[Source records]
------------------------------------------------------------

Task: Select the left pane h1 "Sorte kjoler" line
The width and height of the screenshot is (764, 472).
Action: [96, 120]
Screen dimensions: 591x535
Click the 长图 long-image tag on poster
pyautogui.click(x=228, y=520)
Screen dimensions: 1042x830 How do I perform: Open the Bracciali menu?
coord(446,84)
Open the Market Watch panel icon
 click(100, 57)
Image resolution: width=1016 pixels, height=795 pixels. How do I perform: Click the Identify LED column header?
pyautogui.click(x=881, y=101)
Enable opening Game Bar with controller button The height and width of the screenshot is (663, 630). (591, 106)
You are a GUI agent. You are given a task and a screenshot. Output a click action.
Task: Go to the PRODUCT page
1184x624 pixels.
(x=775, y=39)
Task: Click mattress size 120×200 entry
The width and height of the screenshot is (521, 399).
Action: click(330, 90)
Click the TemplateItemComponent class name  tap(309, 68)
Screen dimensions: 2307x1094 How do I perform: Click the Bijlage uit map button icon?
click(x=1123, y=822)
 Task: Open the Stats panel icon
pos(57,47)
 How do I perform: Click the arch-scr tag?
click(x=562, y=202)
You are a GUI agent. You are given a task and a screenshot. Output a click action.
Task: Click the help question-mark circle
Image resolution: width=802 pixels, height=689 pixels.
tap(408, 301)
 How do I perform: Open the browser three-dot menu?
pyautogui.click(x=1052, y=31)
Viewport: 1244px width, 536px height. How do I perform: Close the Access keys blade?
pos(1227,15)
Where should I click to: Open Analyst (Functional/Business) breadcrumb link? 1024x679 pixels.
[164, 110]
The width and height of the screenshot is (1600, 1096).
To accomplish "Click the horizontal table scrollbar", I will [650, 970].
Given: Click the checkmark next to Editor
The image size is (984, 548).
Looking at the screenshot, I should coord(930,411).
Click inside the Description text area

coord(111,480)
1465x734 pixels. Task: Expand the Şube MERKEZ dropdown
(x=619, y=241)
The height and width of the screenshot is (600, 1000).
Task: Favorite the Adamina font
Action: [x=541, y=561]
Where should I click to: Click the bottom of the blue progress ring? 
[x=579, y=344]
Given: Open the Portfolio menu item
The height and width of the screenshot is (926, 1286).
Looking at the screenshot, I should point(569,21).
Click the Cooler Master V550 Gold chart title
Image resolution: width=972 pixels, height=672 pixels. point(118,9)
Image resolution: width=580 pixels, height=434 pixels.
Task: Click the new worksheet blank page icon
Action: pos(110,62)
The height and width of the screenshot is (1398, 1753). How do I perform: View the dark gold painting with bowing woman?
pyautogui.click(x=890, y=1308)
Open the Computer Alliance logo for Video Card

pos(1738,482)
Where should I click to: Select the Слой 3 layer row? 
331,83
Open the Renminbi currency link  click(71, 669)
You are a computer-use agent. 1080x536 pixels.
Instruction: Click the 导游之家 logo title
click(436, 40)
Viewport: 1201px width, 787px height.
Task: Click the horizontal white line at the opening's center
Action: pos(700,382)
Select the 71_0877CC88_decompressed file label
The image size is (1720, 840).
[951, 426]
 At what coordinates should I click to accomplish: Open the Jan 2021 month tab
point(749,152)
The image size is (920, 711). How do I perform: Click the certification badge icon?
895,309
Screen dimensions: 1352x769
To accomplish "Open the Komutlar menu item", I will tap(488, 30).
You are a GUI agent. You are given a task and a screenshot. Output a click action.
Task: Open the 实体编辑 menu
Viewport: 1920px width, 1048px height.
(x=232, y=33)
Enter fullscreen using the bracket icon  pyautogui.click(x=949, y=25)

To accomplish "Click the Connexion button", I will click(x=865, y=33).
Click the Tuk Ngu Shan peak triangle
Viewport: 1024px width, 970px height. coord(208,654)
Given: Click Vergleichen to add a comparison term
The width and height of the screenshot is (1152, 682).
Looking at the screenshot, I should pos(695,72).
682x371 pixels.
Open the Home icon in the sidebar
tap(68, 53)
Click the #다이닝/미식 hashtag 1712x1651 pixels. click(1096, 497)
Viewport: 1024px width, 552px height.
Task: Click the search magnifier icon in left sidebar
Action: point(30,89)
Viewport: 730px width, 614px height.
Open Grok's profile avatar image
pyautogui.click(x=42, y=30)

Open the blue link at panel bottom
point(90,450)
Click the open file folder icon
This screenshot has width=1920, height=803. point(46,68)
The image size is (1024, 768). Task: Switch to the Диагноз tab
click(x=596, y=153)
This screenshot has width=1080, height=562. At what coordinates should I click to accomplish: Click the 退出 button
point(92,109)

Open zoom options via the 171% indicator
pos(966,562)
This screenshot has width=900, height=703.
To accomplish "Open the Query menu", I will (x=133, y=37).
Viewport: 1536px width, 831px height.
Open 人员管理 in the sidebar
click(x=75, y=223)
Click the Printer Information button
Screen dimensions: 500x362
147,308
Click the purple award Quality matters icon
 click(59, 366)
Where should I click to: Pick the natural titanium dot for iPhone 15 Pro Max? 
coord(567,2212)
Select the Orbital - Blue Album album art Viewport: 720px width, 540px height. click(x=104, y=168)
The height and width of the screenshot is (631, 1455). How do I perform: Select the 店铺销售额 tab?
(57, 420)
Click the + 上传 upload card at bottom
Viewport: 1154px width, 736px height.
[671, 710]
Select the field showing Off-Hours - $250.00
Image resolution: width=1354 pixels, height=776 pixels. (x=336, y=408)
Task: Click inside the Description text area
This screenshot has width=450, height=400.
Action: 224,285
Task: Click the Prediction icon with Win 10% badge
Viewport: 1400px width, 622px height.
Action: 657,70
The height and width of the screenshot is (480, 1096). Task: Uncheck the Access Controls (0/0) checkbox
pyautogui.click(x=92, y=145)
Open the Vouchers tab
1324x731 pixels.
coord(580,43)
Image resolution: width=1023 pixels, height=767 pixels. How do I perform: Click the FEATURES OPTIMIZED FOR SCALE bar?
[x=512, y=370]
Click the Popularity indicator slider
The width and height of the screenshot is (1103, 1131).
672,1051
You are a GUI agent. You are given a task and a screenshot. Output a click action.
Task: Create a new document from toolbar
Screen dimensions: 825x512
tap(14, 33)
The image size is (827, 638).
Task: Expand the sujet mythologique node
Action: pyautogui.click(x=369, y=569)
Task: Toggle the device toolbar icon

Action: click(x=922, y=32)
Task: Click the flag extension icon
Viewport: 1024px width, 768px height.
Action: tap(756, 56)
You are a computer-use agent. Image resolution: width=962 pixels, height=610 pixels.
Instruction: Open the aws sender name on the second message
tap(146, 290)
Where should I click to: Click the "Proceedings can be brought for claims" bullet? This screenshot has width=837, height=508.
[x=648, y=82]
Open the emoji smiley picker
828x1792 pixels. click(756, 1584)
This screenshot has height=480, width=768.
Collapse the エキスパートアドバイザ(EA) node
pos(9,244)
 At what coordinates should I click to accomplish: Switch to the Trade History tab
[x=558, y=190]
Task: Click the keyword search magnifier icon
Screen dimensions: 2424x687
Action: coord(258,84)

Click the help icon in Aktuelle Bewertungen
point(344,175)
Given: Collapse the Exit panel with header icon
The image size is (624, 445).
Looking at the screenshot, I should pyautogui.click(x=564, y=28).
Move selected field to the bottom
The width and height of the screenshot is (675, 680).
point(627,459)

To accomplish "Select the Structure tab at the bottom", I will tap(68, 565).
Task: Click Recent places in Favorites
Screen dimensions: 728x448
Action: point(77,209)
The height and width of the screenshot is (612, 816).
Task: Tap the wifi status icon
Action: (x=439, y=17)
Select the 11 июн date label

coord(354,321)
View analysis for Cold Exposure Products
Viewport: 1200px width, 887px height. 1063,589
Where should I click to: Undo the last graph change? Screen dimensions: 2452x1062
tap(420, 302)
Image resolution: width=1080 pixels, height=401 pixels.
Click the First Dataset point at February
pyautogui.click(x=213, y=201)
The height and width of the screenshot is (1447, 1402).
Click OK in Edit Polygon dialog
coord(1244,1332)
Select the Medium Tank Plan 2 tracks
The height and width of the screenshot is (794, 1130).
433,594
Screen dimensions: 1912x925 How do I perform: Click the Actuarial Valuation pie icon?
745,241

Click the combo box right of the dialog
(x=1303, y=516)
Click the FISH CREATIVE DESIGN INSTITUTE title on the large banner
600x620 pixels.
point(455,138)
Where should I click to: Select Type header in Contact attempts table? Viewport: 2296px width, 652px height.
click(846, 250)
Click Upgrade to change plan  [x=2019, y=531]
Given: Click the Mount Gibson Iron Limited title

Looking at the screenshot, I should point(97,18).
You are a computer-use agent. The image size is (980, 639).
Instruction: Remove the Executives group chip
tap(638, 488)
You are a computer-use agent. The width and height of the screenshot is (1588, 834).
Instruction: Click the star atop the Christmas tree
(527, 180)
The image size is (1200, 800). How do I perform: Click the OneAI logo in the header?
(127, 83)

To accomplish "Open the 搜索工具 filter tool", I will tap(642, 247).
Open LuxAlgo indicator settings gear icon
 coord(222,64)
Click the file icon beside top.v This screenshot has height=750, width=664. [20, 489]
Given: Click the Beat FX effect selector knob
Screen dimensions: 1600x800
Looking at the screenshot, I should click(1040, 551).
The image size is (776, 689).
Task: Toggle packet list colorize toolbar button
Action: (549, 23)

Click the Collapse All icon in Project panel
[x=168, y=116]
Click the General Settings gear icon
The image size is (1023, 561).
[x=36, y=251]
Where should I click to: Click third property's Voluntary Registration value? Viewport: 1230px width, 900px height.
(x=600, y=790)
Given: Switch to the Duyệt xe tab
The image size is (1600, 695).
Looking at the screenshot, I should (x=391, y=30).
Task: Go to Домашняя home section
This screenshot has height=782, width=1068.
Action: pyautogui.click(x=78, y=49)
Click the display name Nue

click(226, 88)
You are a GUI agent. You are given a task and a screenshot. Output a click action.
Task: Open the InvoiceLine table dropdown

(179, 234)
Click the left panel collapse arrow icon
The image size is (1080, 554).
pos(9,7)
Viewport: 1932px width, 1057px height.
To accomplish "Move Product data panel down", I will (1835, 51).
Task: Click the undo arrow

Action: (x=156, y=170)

------------------------------------------------------------

The lines above from the one containing "Screen dimensions: 1600x800" through the one containing "Task: Go to Домашняя home section" are to be set down exactly, and no others.

### Answer section
Screen dimensions: 1600x800
Looking at the screenshot, I should click(1040, 551).
The image size is (776, 689).
Task: Toggle packet list colorize toolbar button
Action: (549, 23)

Click the Collapse All icon in Project panel
[x=168, y=116]
Click the General Settings gear icon
The image size is (1023, 561).
[x=36, y=251]
Where should I click to: Click third property's Voluntary Registration value? Viewport: 1230px width, 900px height.
(x=600, y=790)
Given: Switch to the Duyệt xe tab
The image size is (1600, 695).
Looking at the screenshot, I should (x=391, y=30).
Task: Go to Домашняя home section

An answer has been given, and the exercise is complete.